§ **WORK INSTRUCTIONS**
Please rewrite the records in the stretch from the line containing "Given: Toggle Assign" through the line containing "Looking at the screenshot, I should 37,157." as a two-column CSV with the headers instruction and location. Give one row per record, put each field in double quotes, and replace line breaks with spaces.

§ **EXERCISE DATA**
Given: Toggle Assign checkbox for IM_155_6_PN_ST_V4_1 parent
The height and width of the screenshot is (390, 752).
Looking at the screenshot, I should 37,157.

==

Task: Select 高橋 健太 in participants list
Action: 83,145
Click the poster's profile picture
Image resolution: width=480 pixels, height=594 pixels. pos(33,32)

§ **FINAL ANSWER**
instruction,location
"Given: Toggle Assign checkbox for IM_155_6_PN_ST_V4_1 parent The height and width of the screenshot is (390, 752).","Looking at the screenshot, I should 37,157."